Per facilitare la comprensione del fenomeno, scinderemo in prima istanza i concetti di immersione e presenza, in modo da giustificare la loro compresenza nell’esperienza immersiva. Molto spesso si tende a identificare nel realismo la principale qualità di un contenuto multimediale. L’obiettivo da raggiungere è tuttavia estremamente più complesso, sia dal punto di vista strettamente tecnologico, che per quanto concerne gli aspetti di design. Vediamo il perché.

Realtà virtuale e metaverso: gli effetti percettivi (immersione e presenza) delle tecnologie immersive

Volendo descrivere, nel contesto della realtà virtuale, il concetto di immersione, potremmo legarlo alla sensazione di ritrovarsi all’interno di un ambiente virtuale grazie alla sua qualità intrinseca. Il senso di trasporto generato nell’esperienza immersiva è tanto più efficace in funzione della capacità del cervello di immedesimarsi nella situazione in cui viene proiettato dalla percezione sensoriale.
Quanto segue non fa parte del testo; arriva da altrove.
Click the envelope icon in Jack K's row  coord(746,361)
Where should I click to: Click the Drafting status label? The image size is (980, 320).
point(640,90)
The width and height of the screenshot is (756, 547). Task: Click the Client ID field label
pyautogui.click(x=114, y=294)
Tale condizione risulta infatti condizionata dalla qualità tecnica impiegata e dal coinvolgimento multisensoriale che ne deriva. Sulla base di questa premessa, squisitamente teorica, l’immersione perfetta sarebbe ipotizzabile nel caso in cui la tecnologia fosse in grado di generare un’esperienza digitale assolutamente identica al vero, con la riproduzione di immagini, suoni e feedback tattili sintetici percepiti in maniera non distinguibile da quelli reali.

La presenza, almeno a priori, non risulta strettamente legata ad aspetti di natura tecnologica, in quanto corrisponde alla sensazione di trovarsi in un ambiente a prescindere dal fatto che sia reale o virtuale. La dimostrazione pratica di questo concetto possiamo ritrovarla ad esempio durante la lettura di un testo particolarmente efficace nel descriverci ogni dettaglio di uno spazio e di un evento, al punto da farci immedesimare perfettamente nella situazione.
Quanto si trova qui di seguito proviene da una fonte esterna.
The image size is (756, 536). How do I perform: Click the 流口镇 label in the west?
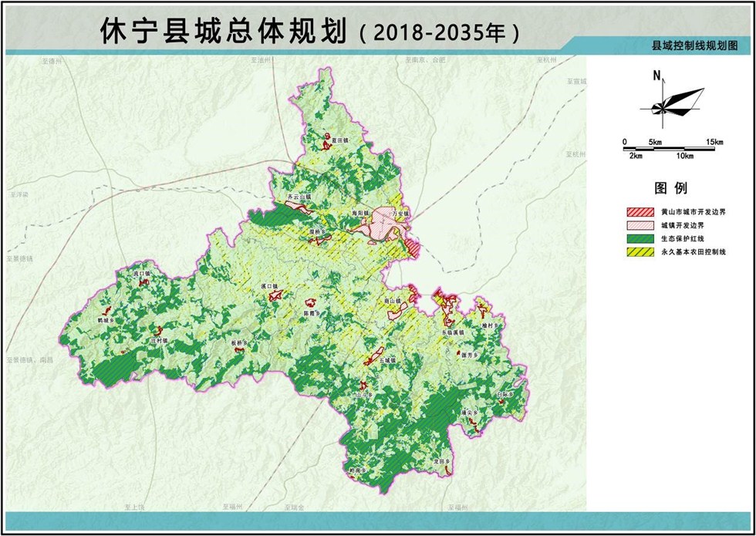point(143,274)
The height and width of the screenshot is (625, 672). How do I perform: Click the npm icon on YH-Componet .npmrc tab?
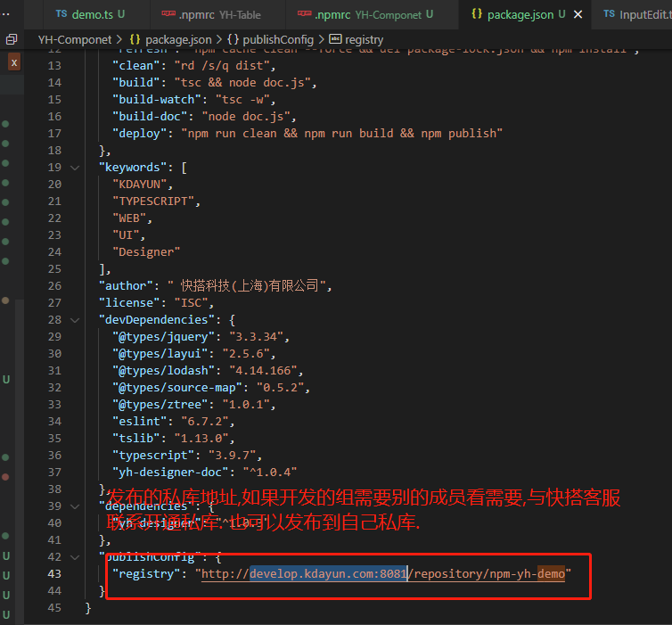[305, 14]
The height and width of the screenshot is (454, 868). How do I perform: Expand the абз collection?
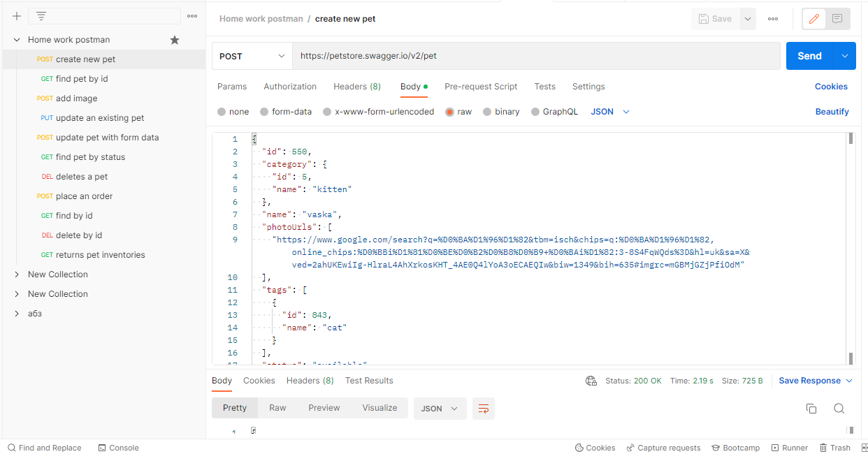pos(16,313)
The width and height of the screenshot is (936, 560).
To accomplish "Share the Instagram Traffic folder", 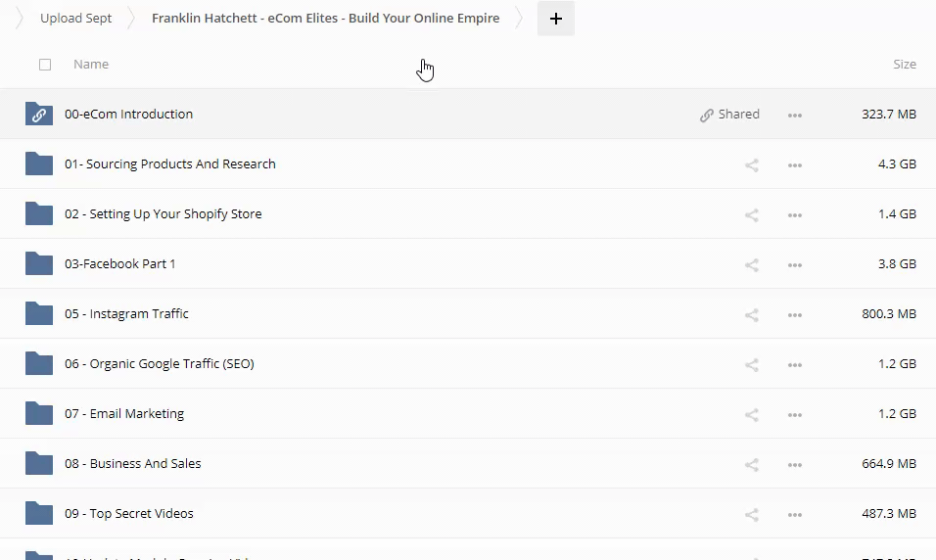I will (x=752, y=314).
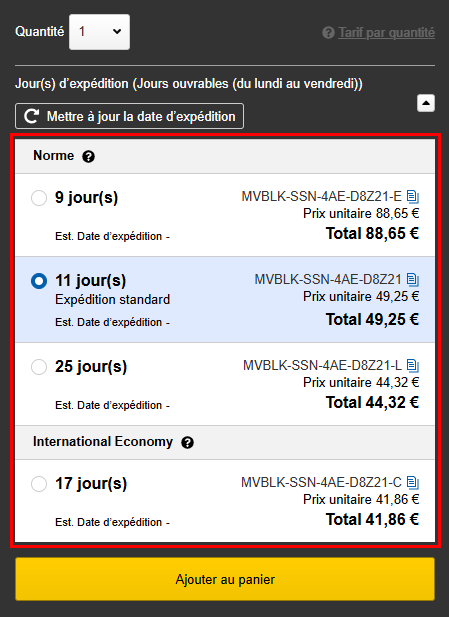Copy part number MVBLK-SSN-4AE-D8Z21-C icon
This screenshot has height=617, width=449.
point(412,482)
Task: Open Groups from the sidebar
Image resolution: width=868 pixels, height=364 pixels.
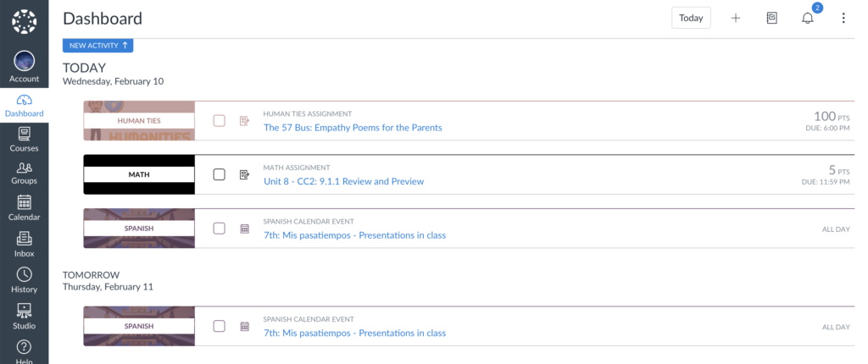Action: [x=25, y=174]
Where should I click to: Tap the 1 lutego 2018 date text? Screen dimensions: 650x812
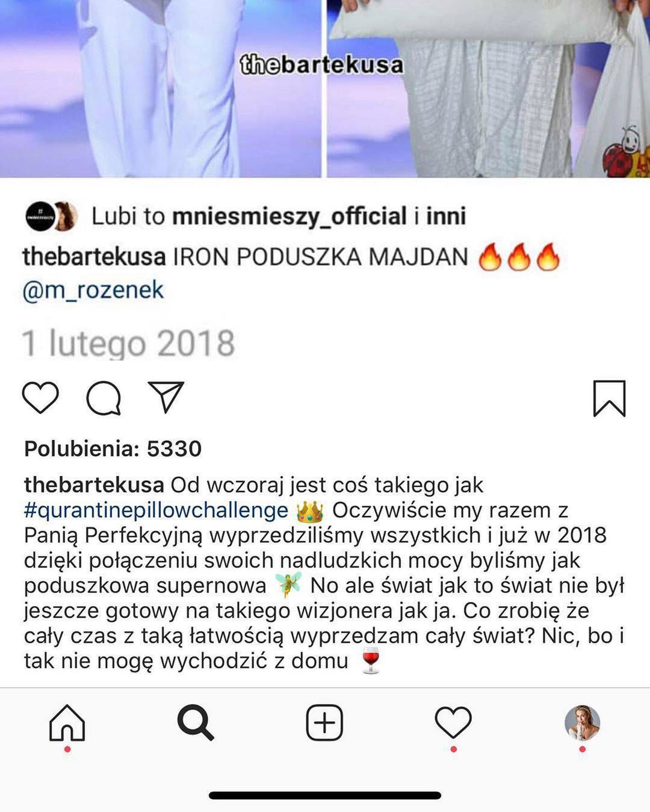point(128,343)
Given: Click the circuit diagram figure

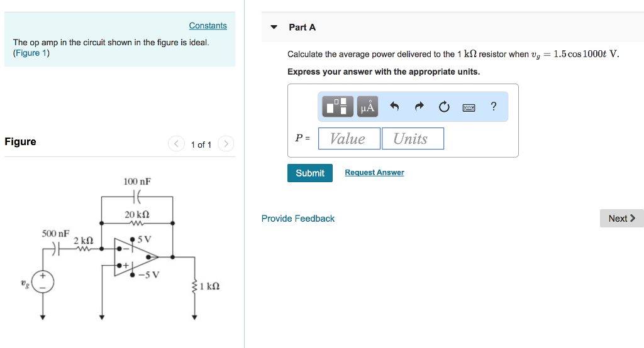Looking at the screenshot, I should (120, 248).
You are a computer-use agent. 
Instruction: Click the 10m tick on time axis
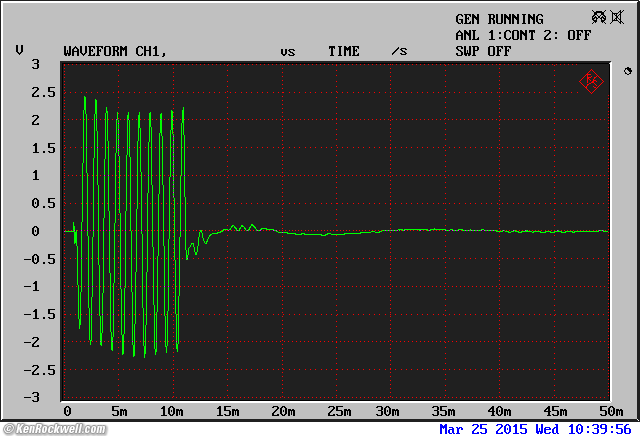click(171, 412)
Anche senza il supporto di alcun contenuto visuale, le semplici parole possono stimolare l’immaginazione al punto da ricreare il tutto nella nostra mente. La presenza assume quindi una valenza puramente soggettiva e prescinde dall’immersione, che si qualifica per aspetti di natura prevalentemente oggettiva, di carattere tecnologico.

Quando si contestualizza la presenza nella VR, questa esprime il livello di coinvolgimento nell’esperienza virtuale derivante dalla sensazione del cervello umano di trovarsi immerso in un ambiente sintetico. Il fatto che in VR e nei mondi virtuali del metaverso la dimensione digitale tenda a sostituirsi integralmente a quella reale spiega il legame che vede nell’immersione una componente necessaria per garantire un adeguato livello di presenza.

Quando si progetta un mondo virtuale, immersione e presenza risultano estremamente utili per controllare a livello qualitativo l’esperienza dell’utente, indirizzando per molti aspetti il processo creativo, soprattutto in questa fase storica, dove a livello di UI/UX mancano ancora degli standard di riferimento. Ciò che in altri contesti è ormai consolidato, si pensi agli input method a mouse e tastiera per il computer o le interfacce touchscreen per i dispositivi mobili, nel caso della realtà virtuale è ancora totalmente da definire.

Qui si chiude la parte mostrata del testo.